TASK PROMPT |
Repeat the genocide prevention passage word for word, from "Genocide prevention, as" to "of genocide prevention.".
PAGE EXCERPT section start
In an interview Friday with Tom Friedman of The New York Times, Obama remarked, “When you have a unique circumstance in which genocide is threatened, and a country is willing to have us in there, you have a strong international consensus that these people need to be protected and we have a capacity to do so, then we have an obligation to do so.” Some would argue that this explanation walks back from the high-minded justification for the forceful response to the potential massacre in Benghazi, Libya, in late 2011 when Obama asserted that a failure to act “would have stained the conscience of the world.” More importantly, it sets a new and seemingly higher bar for taking action to prevent genocideone that is unlikely to be replicated very often.

If that’s the intent, it is not necessarily a bad thing.

Genocide prevention, as a community of practice, is in need of bookending. In a world full of nailsor potential nailsthe U.S. military is the literal hammer. Absent a clear understanding of the circumstances when force could be used to save lives, advocates and communities at risk hold out false hope that the cavalry is coming, when it so rarely is. Understanding when a military response is on the table and when it is not will focus our attention on the cheaper, more politically palatable non-military options that should always constitute the heart of genocide prevention.
PAGE EXCERPT section end
DATA UNDER STUDY section start
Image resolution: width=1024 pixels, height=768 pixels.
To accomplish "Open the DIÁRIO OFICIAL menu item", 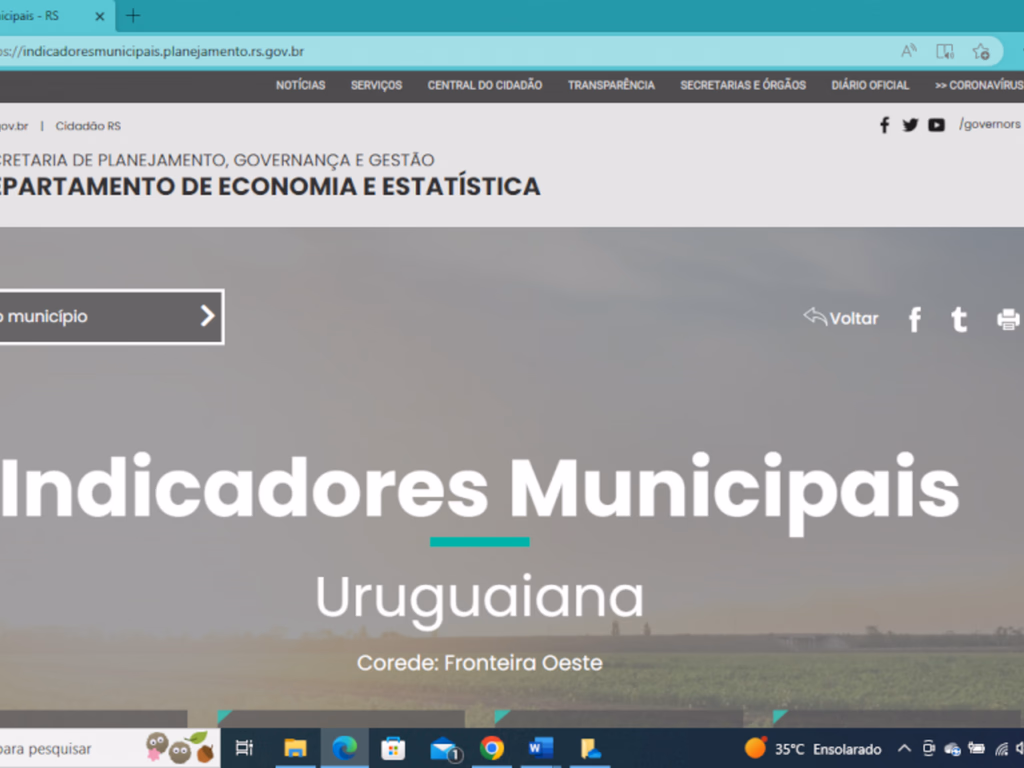I will [869, 86].
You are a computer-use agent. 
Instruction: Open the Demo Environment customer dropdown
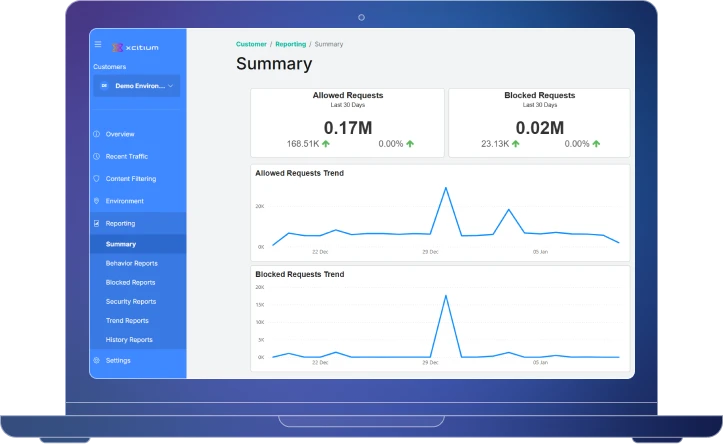[x=137, y=86]

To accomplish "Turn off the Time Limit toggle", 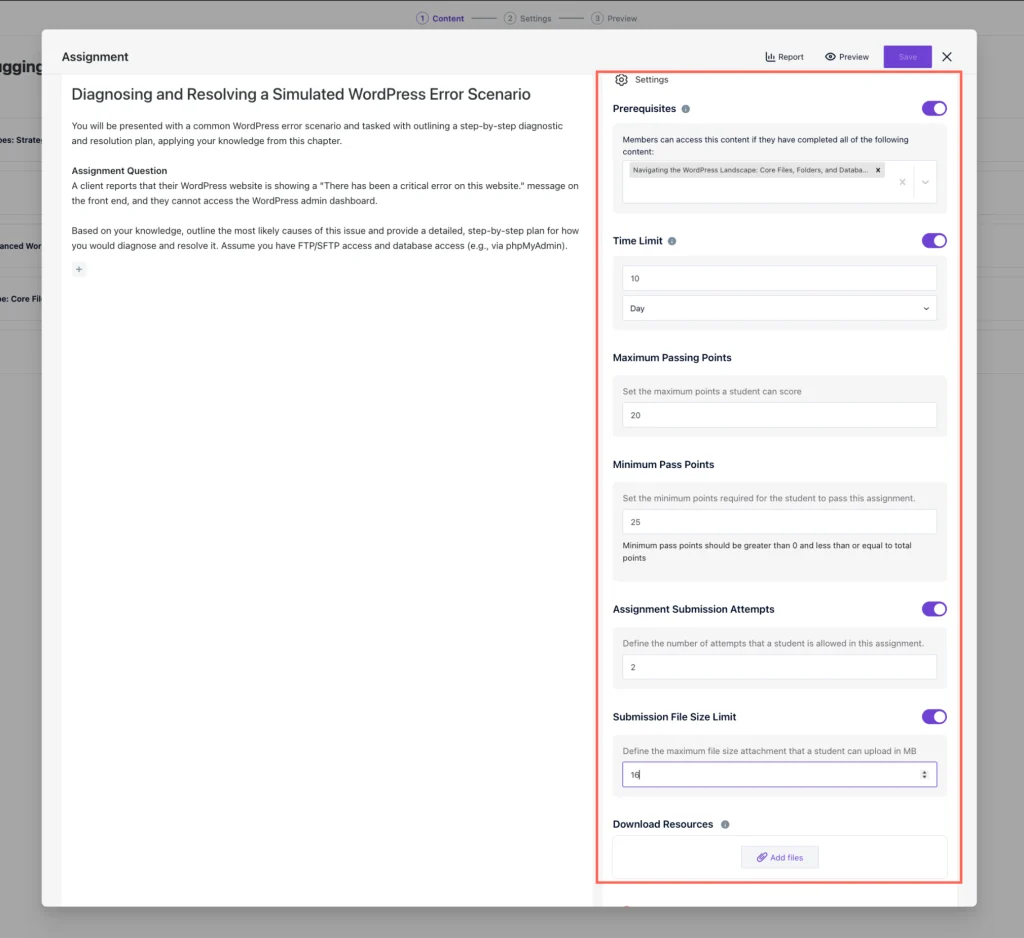I will (933, 240).
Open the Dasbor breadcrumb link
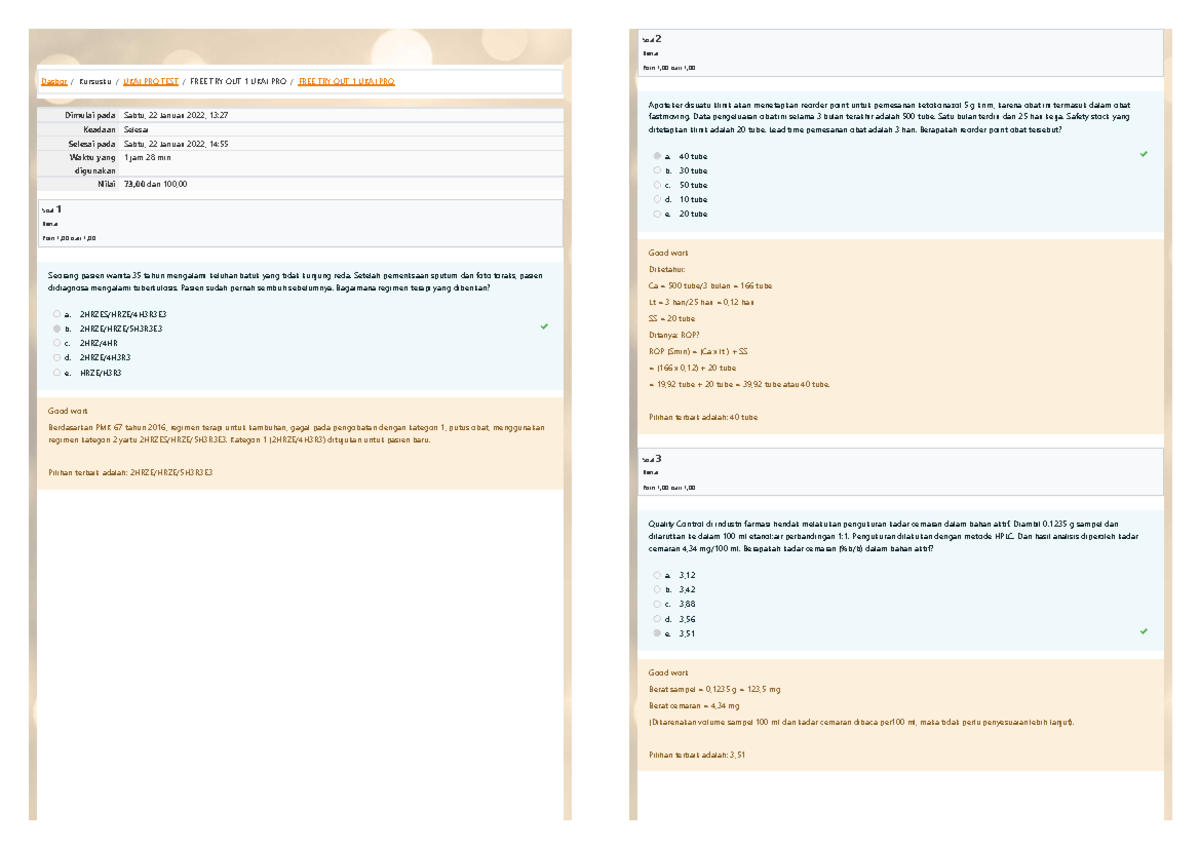1200x848 pixels. (x=52, y=79)
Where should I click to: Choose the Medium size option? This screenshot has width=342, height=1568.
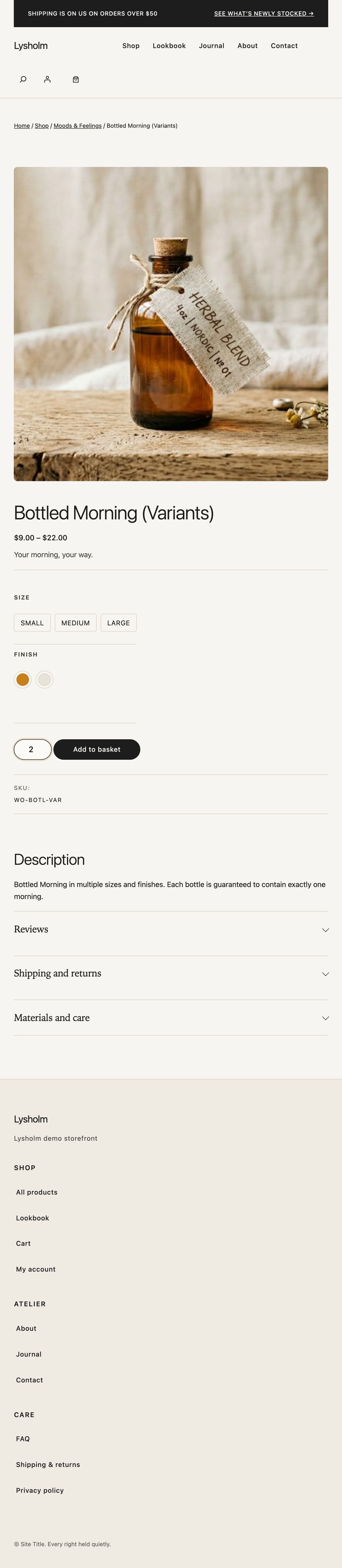(x=75, y=623)
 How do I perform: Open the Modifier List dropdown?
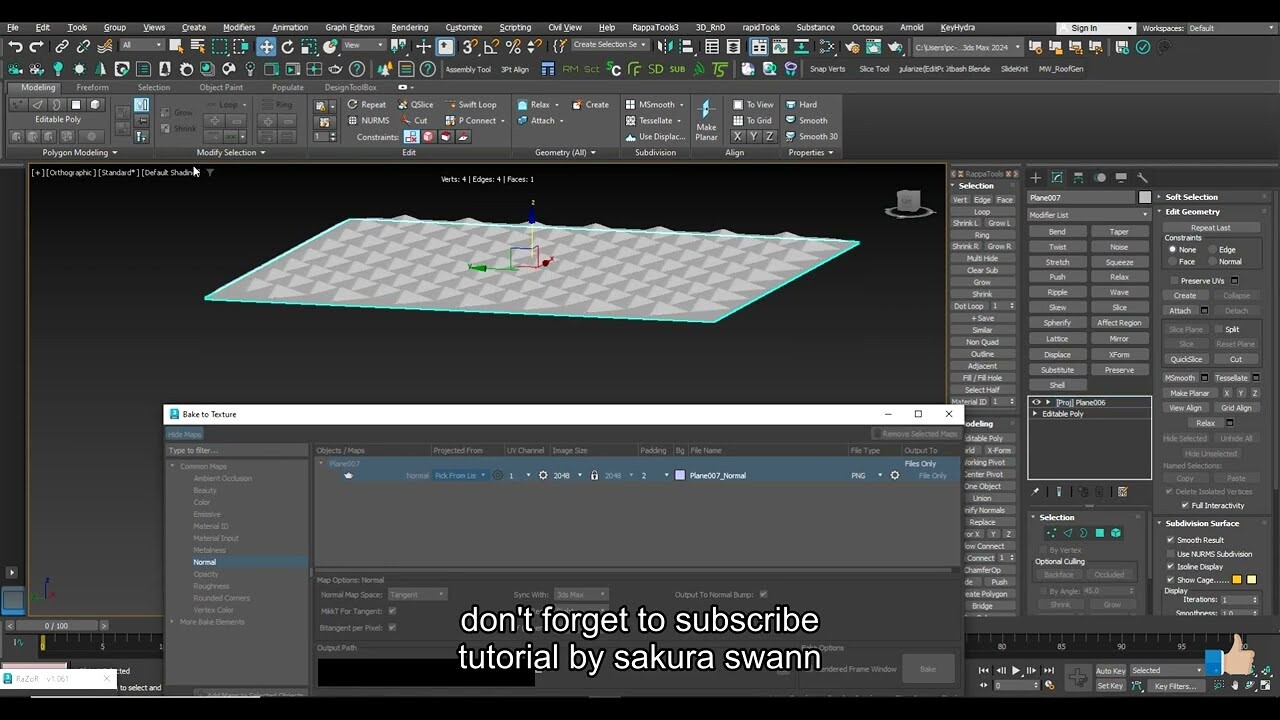coord(1089,215)

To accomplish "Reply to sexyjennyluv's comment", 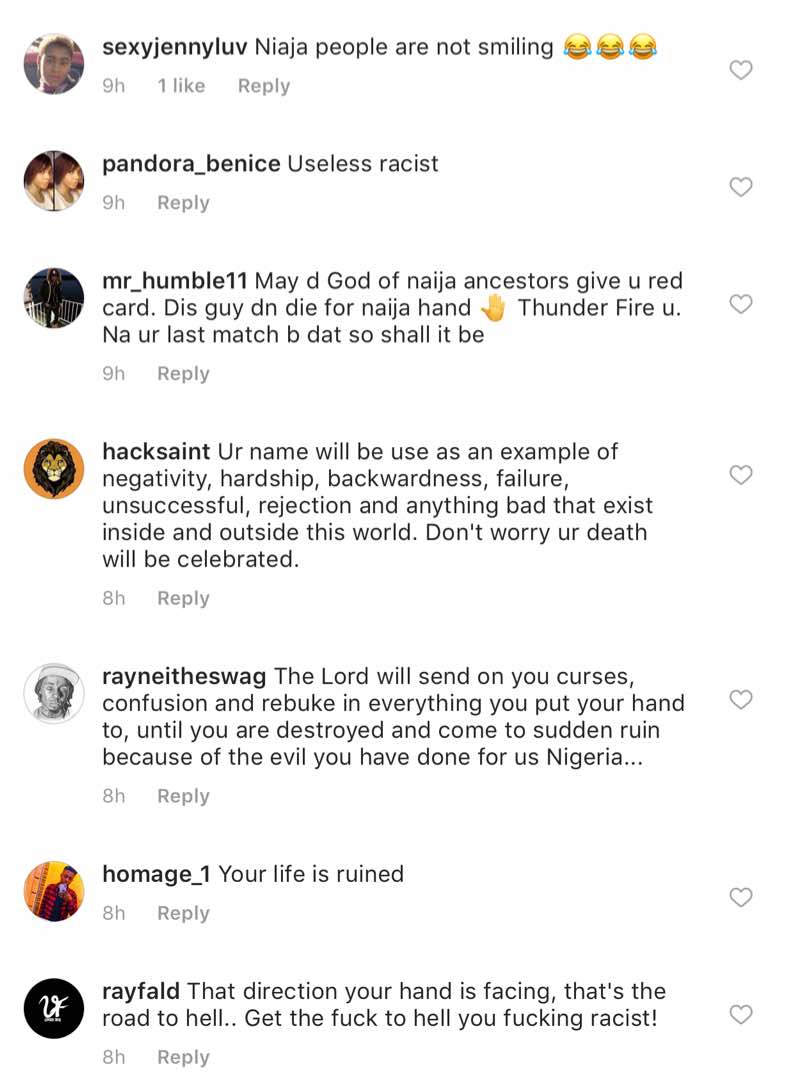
DATA UNDER STUDY section end
RESULT FOR THIS EXERCISE |
Genocide prevention, as a community of practice, is in need of bookending. In a world full of nailsor potential nailsthe U.S. military is the literal hammer. Absent a clear understanding of the circumstances when force could be used to save lives, advocates and communities at risk hold out false hope that the cavalry is coming, when it so rarely is. Understanding when a military response is on the table and when it is not will focus our attention on the cheaper, more politically palatable non-military options that should always constitute the heart of genocide prevention.